Japan will allow Myanmar residents to extend their stay for an additional six months as an emergency measure due to the unrest following the Feb. 1 military coup in the Southeast Asian country, Justice Minister Yoko Kamikawa said Friday.
Those who wish to stay longer in Japan will be allowed to work as well, and the emergency measure can be extended again if the situation in Myanmar does not improve, the immigration authorities said.
According to the Immigration Services Agency of Japan, 35,049 individuals from Myanmar resided in Japan as of the end of last year, and 13,963 of them, the largest group, were technical interns under the government-sponsored program.
"We will flexibly respond to the situation by fully taking into consideration the circumstances of individual foreign residents," Kamikawa told a press conference.
For the time being, the agency will allow Myanmar residents who wish to extend their stay to switch their status to foreigners who are allowed to engage in "designated activities," a status that is given based on individual circumstances.
The extension period will be six months, but for those aiming to obtain the status of "specified skilled workers," established in April 2019 to expand employment opportunities for blue-collar foreign workers, the period will be one year.
The emergency measure will also cover people from Myanmar seeking refugee status in Japan, who as of the end of March numbered 2,944.

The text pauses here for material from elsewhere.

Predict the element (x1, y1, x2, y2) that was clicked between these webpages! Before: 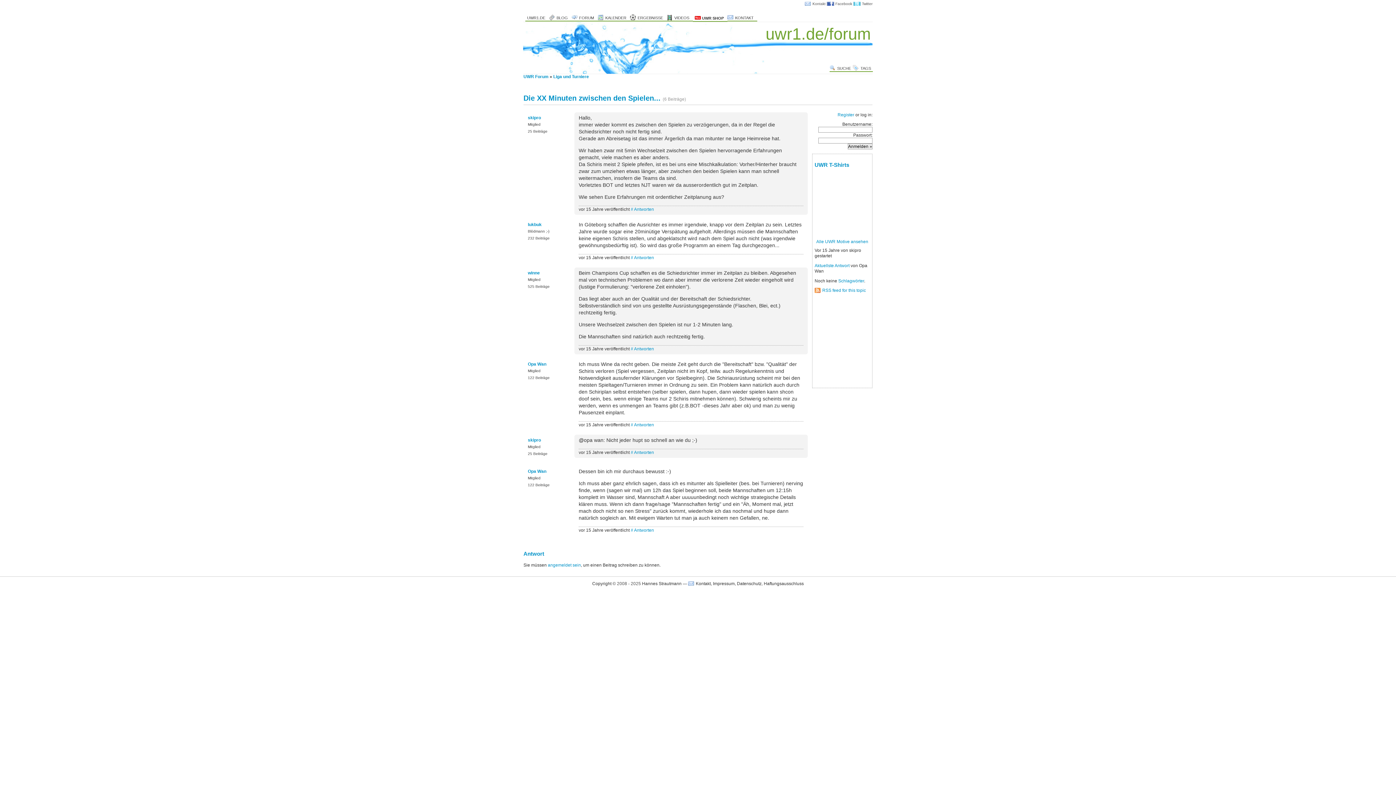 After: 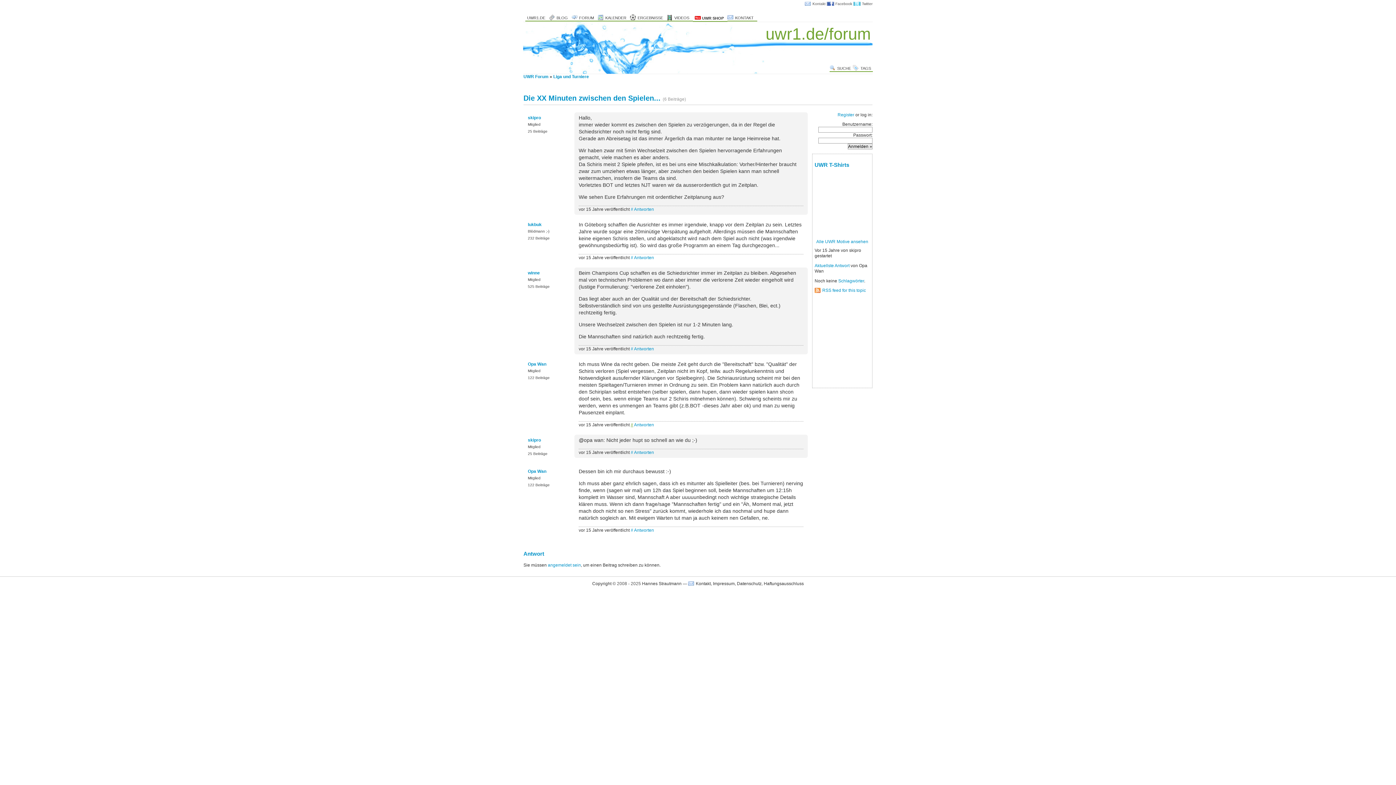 Action: label: # bbox: (630, 422, 633, 427)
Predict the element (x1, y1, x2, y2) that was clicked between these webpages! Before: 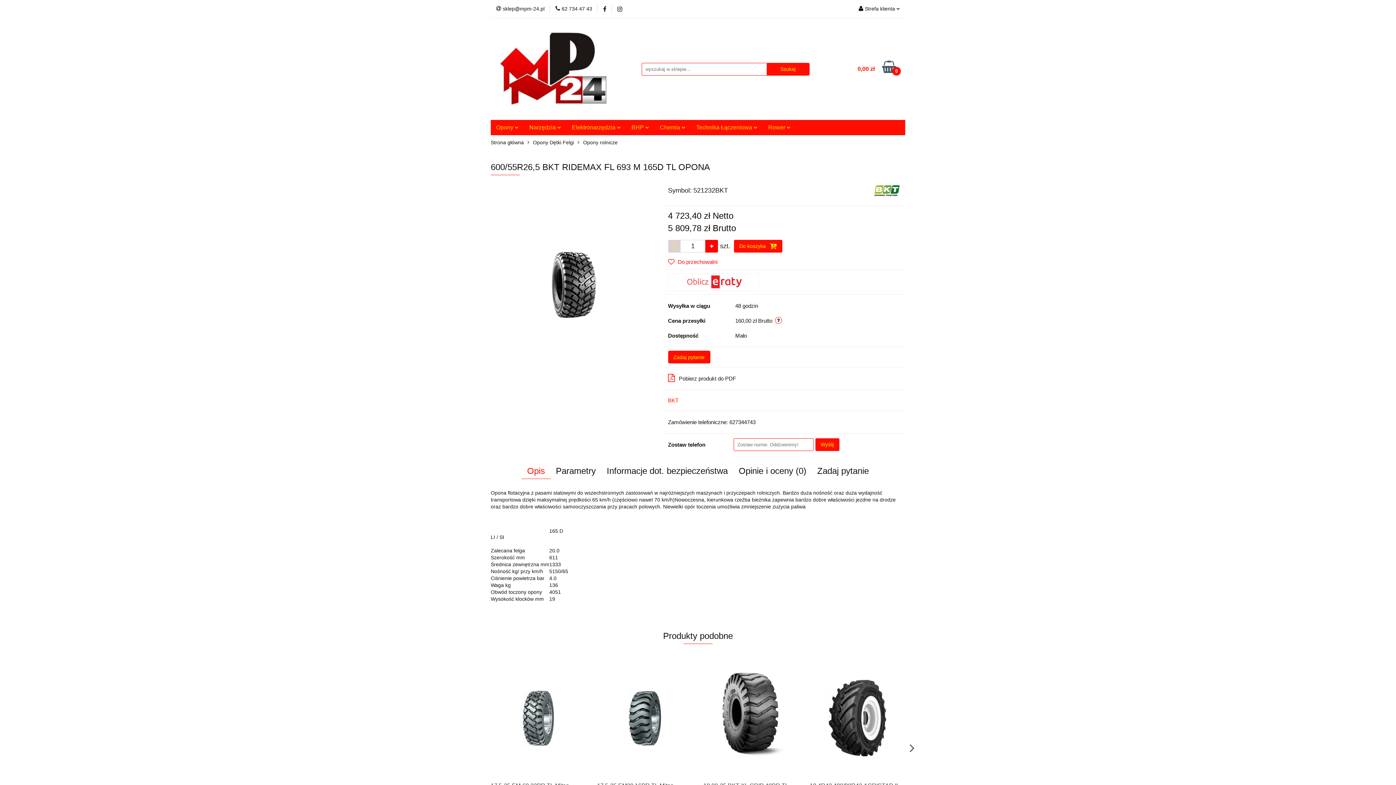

The government aims to expedite the screening process and is set to permit such asylum seekers, including many who are already overstaying, to remain in Japan temporarily even if their applications are turned down.
"It is good news. We can't go back now because it is dangerous," said a 44-year-old Myanmar woman who lives in Tokyo.
"I hope (the government) will give me refugee status instead of a permit with time restrictions," said the woman, who is waiting for her third refugee status application to be granted.
She pointed out that Japan seems to be following other countries that have already implemented similar relief measures.
The United States has reportedly provided a temporary protected status for Myanmar nationals so that they are shielded from deportation and can obtain work permits.
The Australian government announced visa extensions for Myanmar nationals living in the country until it becomes safe for them to return.
Japan is also arranging to allow two Myanmar diplomats in Tokyo, who were dismissed by the military junta for joining the anti-coup movement, to remain in Japan.
One of the diplomats' credentials, issued by the Japanese Foreign Ministry, expires on July 15.
Foreign Minister Toshimitsu Motegi has recently said that Japan has not revoked their visa status, as the ministry does "not perceive their actions as having been inappropriate."
Earlier this month, the government withdrew a bill revising rules on accommodating foreigners facing deportation, which could worsen asylum seekers' conditions amid criticism over the alleged improper treatment of a Sri Lankan woman who died while being held at an immigration facility.
Japan has been criticized for accepting very few refugees, only around 1 percent of annual applications received, according to Justice Ministry data.